- _AANGELEVERDE TEKST_:
29 893 Veiligheid van het railvervoer

Nr. 103 BRIEF VAN DE MINISTER VAN VERKEER EN WATERSTAAT

Aan de Voorzitter van de Tweede Kamer der Staten-Generaal

Den Haag, 28 juni 2010

Hier bijgevoegd ontvangt u conform mijn toezegging in het Algemeen Overleg van 8 oktober 2009 (kamerstuk 29893, nr. 94) het onafhankelijk onderzoek naar de aanpak van de STS1-problematiek door het bureau Oranjewoud/Save (hierna: Save).2

Aanleiding hiervoor was het treinincident in Barendrecht op 24 september 2009. Ik ben blij met dit onderzoek, dat niet alleen een onafhankelijke en objectieve beoordeling geeft van de STS-aanpak zoals die tot nu toe heeft plaatsgevonden, maar bovendien waardevolle adviezen geeft voor een effectieve en doelmatige aanpak voor het vervolg. Ik heb deze rapportage voorgelegd aan de spoorsector, die daarop heeft aangegeven de conclusies op hoofdlijnen te onderschrijven. Ook de Inspectie Verkeer en Waterstaat onderschrijft deze conclusies.

Zoals in het Algemeen Overleg aangegeven zijn in het bijzonder de volgende drie aspecten met betrekking tot STS-passages onderzocht:

  • Internationale benchmark

  • Selectie van ATB-Vv-seinen3 en eventuele plaatsing van extra ATB-Vv-seinen

  • Alertheid van machinisten

Hieronder ga ik op elk van deze punten nader in.

- _TE GEBRUIKEN GEGEVENS_:

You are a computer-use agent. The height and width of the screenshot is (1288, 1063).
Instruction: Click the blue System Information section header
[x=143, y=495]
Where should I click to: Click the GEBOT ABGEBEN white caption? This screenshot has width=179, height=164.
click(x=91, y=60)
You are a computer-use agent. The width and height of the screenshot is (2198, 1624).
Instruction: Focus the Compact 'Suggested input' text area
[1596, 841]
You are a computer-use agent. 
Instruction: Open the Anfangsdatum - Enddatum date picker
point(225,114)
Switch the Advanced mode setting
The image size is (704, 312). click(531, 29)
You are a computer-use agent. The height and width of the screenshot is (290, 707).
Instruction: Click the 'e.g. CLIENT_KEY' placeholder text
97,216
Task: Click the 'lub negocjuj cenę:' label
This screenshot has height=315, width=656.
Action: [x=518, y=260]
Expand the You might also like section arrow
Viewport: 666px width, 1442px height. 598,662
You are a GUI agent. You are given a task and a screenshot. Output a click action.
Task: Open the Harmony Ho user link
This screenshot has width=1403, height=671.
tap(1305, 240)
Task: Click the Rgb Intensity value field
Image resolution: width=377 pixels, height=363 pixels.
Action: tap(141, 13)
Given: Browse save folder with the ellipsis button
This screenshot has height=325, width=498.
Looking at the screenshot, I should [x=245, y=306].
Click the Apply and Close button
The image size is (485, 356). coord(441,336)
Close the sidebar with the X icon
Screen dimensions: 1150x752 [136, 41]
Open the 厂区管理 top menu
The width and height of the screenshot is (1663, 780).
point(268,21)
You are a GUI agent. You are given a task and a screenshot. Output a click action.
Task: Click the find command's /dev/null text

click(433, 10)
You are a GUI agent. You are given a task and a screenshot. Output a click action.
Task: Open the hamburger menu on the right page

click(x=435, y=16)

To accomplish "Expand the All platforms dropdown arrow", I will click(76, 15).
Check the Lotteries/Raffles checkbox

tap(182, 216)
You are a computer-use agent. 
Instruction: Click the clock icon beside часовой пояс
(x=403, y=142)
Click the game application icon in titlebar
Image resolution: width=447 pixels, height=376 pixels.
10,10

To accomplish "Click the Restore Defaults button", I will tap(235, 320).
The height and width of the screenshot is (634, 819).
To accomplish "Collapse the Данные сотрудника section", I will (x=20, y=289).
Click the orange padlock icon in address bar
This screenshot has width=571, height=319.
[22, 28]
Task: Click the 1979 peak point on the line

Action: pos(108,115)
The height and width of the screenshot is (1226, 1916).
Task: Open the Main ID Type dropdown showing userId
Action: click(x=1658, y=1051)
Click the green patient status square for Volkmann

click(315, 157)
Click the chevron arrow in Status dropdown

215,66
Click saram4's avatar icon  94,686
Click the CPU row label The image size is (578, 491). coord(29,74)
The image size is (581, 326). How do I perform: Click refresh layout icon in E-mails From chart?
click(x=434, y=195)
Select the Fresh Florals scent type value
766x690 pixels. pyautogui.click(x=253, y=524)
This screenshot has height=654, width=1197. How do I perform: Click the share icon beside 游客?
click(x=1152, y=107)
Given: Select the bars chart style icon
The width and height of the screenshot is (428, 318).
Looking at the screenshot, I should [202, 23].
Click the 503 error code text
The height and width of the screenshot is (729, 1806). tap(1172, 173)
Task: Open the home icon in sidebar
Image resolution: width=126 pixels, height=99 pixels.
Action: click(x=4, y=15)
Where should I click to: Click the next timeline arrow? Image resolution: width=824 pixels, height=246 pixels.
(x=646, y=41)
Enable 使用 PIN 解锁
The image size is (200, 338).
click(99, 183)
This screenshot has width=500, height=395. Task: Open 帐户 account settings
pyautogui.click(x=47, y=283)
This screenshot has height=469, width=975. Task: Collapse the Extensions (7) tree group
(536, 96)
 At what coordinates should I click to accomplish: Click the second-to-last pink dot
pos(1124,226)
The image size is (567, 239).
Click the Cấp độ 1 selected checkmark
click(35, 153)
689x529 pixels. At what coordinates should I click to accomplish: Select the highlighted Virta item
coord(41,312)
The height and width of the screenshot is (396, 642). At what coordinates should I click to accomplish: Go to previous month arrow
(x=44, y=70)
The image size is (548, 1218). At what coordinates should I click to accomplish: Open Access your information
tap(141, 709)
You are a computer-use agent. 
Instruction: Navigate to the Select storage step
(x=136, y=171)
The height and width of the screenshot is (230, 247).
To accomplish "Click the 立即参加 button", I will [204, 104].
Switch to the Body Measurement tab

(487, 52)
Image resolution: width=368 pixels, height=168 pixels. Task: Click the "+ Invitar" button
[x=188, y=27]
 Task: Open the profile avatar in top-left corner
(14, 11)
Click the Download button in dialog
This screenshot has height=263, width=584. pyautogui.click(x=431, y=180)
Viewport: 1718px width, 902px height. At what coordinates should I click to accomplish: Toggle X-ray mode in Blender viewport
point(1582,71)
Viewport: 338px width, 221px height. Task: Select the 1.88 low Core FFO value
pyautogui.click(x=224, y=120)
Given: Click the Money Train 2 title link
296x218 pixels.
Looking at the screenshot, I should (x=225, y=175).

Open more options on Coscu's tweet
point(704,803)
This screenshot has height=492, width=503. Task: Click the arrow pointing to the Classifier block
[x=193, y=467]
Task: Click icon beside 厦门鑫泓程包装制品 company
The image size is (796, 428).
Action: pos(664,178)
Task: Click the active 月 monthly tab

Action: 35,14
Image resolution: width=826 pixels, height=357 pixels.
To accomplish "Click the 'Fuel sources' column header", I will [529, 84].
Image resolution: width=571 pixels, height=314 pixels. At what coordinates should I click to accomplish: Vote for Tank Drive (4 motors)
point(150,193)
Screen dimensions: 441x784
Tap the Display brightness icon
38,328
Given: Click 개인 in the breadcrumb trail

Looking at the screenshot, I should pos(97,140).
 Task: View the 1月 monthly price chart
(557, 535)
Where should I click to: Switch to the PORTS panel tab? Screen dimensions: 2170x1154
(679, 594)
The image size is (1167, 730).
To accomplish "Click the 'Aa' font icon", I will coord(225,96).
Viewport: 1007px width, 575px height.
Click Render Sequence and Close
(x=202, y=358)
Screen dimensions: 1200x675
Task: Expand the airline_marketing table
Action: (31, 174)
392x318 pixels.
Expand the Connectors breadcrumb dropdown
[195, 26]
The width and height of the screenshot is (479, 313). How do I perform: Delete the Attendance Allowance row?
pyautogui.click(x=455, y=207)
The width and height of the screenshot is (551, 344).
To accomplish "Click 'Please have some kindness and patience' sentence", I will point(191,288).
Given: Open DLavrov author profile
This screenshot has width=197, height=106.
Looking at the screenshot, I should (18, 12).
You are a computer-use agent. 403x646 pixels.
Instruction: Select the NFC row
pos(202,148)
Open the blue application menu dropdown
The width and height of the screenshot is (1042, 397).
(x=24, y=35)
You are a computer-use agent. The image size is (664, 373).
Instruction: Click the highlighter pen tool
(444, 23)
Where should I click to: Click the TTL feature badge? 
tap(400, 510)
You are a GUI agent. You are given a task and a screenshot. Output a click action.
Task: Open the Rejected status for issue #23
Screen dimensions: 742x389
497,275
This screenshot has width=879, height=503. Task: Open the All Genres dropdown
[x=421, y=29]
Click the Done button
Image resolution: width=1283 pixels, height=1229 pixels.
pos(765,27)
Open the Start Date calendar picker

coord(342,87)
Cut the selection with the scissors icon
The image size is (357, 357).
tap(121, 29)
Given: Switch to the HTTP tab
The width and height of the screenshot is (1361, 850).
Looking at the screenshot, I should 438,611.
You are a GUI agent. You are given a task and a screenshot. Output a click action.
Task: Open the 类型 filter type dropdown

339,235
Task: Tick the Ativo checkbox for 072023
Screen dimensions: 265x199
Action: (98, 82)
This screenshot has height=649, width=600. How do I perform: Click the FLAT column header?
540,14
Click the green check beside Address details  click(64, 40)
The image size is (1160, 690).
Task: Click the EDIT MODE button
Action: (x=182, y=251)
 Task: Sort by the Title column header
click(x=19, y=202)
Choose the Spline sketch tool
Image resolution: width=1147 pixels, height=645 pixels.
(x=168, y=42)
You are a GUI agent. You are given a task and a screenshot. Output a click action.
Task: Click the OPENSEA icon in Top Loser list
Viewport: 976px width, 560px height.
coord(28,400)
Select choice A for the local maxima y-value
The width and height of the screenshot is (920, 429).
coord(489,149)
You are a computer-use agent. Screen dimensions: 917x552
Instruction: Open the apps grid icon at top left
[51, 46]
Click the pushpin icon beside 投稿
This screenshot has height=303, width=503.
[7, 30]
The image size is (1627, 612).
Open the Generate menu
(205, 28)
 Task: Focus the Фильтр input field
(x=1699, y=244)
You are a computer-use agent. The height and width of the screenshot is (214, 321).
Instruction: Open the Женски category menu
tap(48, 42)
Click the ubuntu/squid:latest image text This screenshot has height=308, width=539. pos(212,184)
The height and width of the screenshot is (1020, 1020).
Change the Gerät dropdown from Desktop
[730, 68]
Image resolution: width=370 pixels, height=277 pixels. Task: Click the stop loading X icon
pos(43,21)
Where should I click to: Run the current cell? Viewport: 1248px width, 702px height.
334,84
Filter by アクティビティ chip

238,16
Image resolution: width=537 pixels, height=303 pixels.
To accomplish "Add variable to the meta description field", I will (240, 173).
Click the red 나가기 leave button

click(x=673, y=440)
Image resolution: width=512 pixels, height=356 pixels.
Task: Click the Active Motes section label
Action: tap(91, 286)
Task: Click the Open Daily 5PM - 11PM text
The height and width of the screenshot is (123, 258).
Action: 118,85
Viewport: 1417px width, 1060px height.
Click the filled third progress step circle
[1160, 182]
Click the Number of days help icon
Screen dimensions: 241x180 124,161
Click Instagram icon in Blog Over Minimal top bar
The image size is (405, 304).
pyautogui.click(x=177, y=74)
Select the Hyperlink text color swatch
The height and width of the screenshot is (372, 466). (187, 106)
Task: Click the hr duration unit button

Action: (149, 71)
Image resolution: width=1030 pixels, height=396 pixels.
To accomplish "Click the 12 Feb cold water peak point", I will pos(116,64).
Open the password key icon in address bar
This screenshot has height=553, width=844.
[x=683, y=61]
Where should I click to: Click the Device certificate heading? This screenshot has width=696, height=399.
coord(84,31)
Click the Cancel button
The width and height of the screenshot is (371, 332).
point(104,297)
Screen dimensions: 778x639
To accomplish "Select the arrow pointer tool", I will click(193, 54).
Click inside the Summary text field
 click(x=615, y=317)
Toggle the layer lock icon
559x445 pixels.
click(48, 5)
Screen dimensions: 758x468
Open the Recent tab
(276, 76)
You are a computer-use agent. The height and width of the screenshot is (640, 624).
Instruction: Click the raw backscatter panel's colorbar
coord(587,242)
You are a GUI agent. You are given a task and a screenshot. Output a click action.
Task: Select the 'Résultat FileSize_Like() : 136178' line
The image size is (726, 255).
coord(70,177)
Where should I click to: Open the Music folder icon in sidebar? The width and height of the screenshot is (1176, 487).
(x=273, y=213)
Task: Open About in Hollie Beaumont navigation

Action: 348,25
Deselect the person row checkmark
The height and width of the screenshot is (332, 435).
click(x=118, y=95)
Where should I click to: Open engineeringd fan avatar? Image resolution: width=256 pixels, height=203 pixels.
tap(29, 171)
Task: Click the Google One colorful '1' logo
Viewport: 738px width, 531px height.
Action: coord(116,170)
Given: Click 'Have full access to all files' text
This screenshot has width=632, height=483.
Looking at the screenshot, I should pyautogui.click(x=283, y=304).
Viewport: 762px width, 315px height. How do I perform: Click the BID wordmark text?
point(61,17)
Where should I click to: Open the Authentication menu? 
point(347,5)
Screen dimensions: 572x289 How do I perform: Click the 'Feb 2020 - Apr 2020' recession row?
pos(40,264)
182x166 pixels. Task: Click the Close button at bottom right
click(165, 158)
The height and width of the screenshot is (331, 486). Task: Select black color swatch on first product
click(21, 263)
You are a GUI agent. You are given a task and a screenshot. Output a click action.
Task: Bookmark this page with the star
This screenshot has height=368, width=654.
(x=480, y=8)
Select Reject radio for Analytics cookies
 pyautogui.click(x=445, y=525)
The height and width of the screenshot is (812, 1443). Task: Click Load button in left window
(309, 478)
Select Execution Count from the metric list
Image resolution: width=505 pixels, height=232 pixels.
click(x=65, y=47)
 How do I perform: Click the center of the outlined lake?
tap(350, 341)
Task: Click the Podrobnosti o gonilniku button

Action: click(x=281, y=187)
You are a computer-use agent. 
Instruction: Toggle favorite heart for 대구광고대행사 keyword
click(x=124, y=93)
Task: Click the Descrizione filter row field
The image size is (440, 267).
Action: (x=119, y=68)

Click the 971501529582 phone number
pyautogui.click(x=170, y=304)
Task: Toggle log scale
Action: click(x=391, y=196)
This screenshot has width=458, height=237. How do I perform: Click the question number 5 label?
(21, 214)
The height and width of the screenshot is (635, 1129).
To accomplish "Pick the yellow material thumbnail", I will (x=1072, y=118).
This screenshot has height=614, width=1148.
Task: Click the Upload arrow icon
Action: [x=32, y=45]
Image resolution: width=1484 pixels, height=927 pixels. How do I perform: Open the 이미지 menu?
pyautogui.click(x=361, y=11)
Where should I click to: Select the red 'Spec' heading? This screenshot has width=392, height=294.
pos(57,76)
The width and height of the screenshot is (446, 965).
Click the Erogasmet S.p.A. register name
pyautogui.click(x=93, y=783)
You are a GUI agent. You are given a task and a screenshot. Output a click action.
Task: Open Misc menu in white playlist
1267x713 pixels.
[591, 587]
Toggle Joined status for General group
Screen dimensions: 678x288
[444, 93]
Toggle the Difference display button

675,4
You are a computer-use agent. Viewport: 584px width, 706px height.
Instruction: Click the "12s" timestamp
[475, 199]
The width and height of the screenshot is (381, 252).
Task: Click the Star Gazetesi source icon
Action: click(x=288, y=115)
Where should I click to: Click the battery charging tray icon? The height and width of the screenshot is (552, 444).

- _WAT JE MOET DOEN_:
1. Haal uit de records elke regel die de tekenreeks "coordinates" bevat. Let daarbij op hoofdletters en kleine letters.
2. Geef het vervolg van de brief over de veiligheid van het railvervoer, aansluitend op de laatste zin.
De brief en de records staan los van elkaar.

- _DE ANTWOORDEN_:
1.
 At what coordinates should I click to accomplish: Click the second-to-last pink dot
689x529 pixels. At what coordinates should I click to accomplish: Select the highlighted Virta item
The height and width of the screenshot is (396, 642). At what coordinates should I click to accomplish: Go to previous month arrow
The image size is (548, 1218). At what coordinates should I click to accomplish: Open Access your information
Viewport: 1718px width, 902px height. At what coordinates should I click to accomplish: Toggle X-ray mode in Blender viewport
Image resolution: width=571 pixels, height=314 pixels. At what coordinates should I click to accomplish: Vote for Tank Drive (4 motors)

2.
Internationale benchmark

Save heeft in eerste instantie de informatie over Nederlandse STS-passages vergeleken met die uit Engeland, Duitsland, Frankrijk, Zwitserland en Italië. Onder andere vanwege de beperkte hoeveelheid beschikbare gegevens en moeilijke vergelijkbaarheid in verband met verschillende definities is de Nederlandse situatie in het bijzonder vergeleken met die in Duitsland en Engeland. Save komt daarbij tot de volgende conclusies:

  • 1. Nederland heeft per trein- of reizigerskilometer meer STS-passages dan Engeland en Duitsland.

  • 2. Wat betreft het aantal ongevallen of slachtoffers per treinkilometer bij STS-passages scoort Nederland beter dan Duitsland en slechter dan Engeland.

  • 3. In Engeland is mede naar aanleiding van ongevallen het totale seinstelsel voorzien van de Engelse versie van ATB-Vv.

  • 4. Naast Engeland beschikt alleen Nederland over een concreet STS-beleid met doelstellingen.

  • 5. Er zijn verschillen in de ontwerpfilosofie van de beveiligingssystemen in Nederland, Engeland en Duitsland. Die manifesteren zich ook in de infrastructuur; verschillende afstanden tussen bakens en seinen, tussen seinen en gevaarpunten en in de snelheid bij nadering van seinen. Dit bemoeilijkt concrete, uitvoerbare aanbevelingen op dit punt. Wel valt op dat de afstand tussen sein en gevaarpunt in Engeland en Duitsland groter is dan in Nederland.

Selectie van ATB-Vv-seinen en eventuele plaatsing van extra ATB-Vv-seinen

Save verwacht dat de STS-doelstellingen voor zowel aantalreductie4 als risicoreductie5 met de nu bijna afgeronde aanleg van ATB-Vv bij 1264 seinen niet zullen worden gerealiseerd. Overigens doet dit niets af aan het oordeel van Save over de implementatie van ATB-Vv, die zij gezien de complexiteit van het te doorlopen proces als een goede prestatie kwalificeert. Voor de plaatsing van extra ATB-Vv-seinen adviseert Save de volgende twee stappen.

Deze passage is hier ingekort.